Им решалось сразу две задачи: достигалось удобство управления и обеспечивался подрыв поддержки национализма в Бенгалии через образование Западной Бенгалии с преобладанием индуистов и Восточной Бенгалии мусульманского большинства. При этом сработал детонатор массы взрывчатых ситуаций, накапливавшейся долгое время. Незамедлительно в конгрессе развернулась борьба за власть. Сначала раскола удалось избежать через соглашение о цели свараджа (движение за самоуправление Индии), которая на практике могла бы означать независимое самоуправление, присущее белым доминионам: их пример наводил на творческие размышления.

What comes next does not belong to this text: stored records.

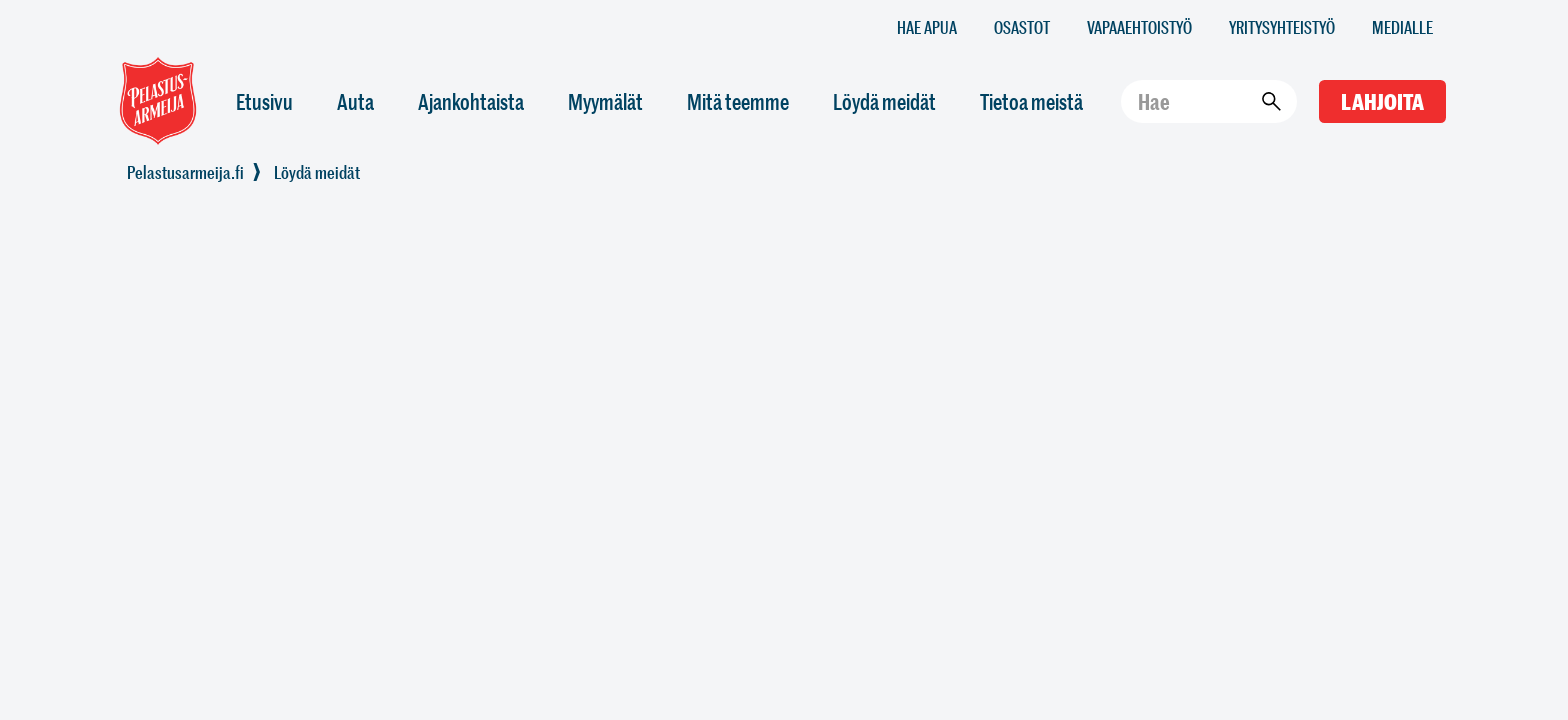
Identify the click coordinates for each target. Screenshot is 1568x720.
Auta (355, 101)
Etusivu (264, 101)
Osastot (1022, 26)
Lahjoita (1382, 101)
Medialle (1402, 26)
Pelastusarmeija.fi (185, 172)
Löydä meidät (884, 101)
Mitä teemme (738, 101)
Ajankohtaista (471, 101)
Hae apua (927, 26)
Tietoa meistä (1031, 101)
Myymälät (605, 101)
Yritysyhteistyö (1282, 26)
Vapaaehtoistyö (1139, 26)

Экстремистов ободряли массовые беспорядки по поводу раздела Бенгалии. Против британцев применили новое оружие в виде бойкота товаров, который кое-кто надеялся распространить на такие формы пассивного сопротивления, как уклонение от внесения налогов и отказ солдат повиноваться приказам командиров. К 1908 году экстремистов из конгресса исключили. К этому времени в полной мере проявилось второе последствие: экстремизм породил терроризм. Опять же свою роль сыграли зарубежные образцы поведения. Русские революционные террористы теперь познакомились с трудами Дж. Мадзини и биографией борца за итальянскую независимость Дж. Гарибальди. В Европе считают, что они повлияли на настроения экстремистов и в Индии. Носители крайних взглядов утверждали, что политическое убийство нельзя считать обычным. Покушения на жизнь государственных деятелей и вылазки бомбистов власти встретили особыми репрессивными мерами.

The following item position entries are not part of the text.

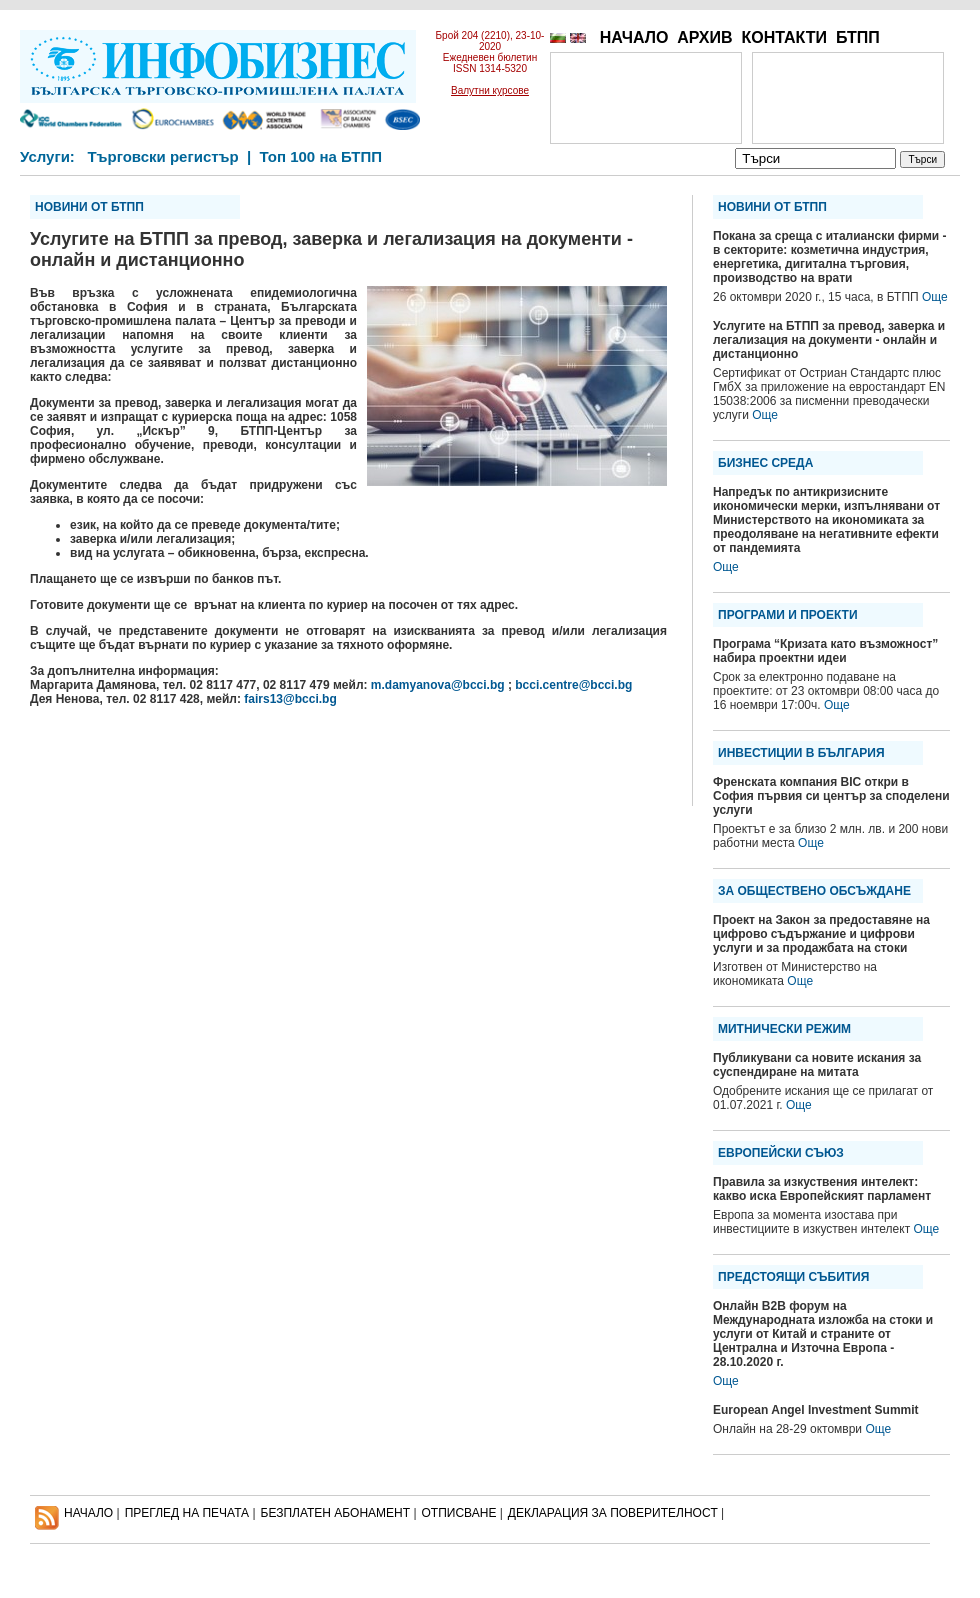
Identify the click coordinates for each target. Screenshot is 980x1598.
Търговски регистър (162, 156)
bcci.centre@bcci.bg (573, 685)
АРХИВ (704, 37)
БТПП (858, 37)
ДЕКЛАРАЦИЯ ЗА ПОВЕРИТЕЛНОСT (613, 1513)
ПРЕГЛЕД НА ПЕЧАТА (187, 1513)
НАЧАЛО (634, 37)
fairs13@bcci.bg (290, 699)
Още (935, 297)
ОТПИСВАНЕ (459, 1513)
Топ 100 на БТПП (321, 156)
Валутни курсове (490, 90)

Самым важным последствием разделения Бенгалии называют третье его проявление. Из-за него произошло открытое разделение народа на мусульман и индуистов. По причине случившейся перед мятежом сипаев исламской реформы, представленной аравийской ваххабитской сектой, индийские мусульмане на протяжении столетия все больше ощущали свое отличие от индуистов. Лишившиеся доверия со стороны британцев из-за попыток восстановления империи Великих Моголов в 1857 году, они не могли получить ответственные должности в правительстве или судебной коллегии. Индуисты с большим энтузиазмом, чем мусульмане, отреагировали на появившуюся в Британской Индии возможность овладения грамотой; они к тому же имели больший вес в торговле и пользовались значительным влиянием на правительство. Но мусульмане тоже нашли своих британских покровителей, открывших совершенно новый, исламский колледж, где можно было приобрести английское образование, позволявшее соревноваться с индуистами, и оказавших помощь в создании мусульманских политических организаций. Кое-кто из английских государственных служащих начал осознавать потенциал для уравновешивания индуистского нажима, которое грозило Британской Индии. Активизация индуистской обрядовой практики, например почитание коровы как священного животного, могла разве что усугубить раскол между двумя общинами.
Тем не менее только в 1905 году этот раскол превратился в один из основных политических принципов субконтинента и остается им до сих пор. Противники раскола страны провели кампанию с наглядной демонстрацией индуистских символов и лозунгов. Британский губернатор Восточной Бенгалии поддержал выступления мусульман против индуистов и постарался внушить им заинтересованность в новой провинции. Этого губернатора убрали, но агитация дала свои плоды: бенгальские мусульмане сожалели о его удалении с поста. Происходило формирование англо-мусульманской Антанты, которая позже послужила активизации индуистских террористов. Ситуация усугублялась тем, что те события пришли как раз на пятилетний период (с 1906 по 1910 г.), когда цены росли быстрее, чем когда-либо после мятежа сипаев.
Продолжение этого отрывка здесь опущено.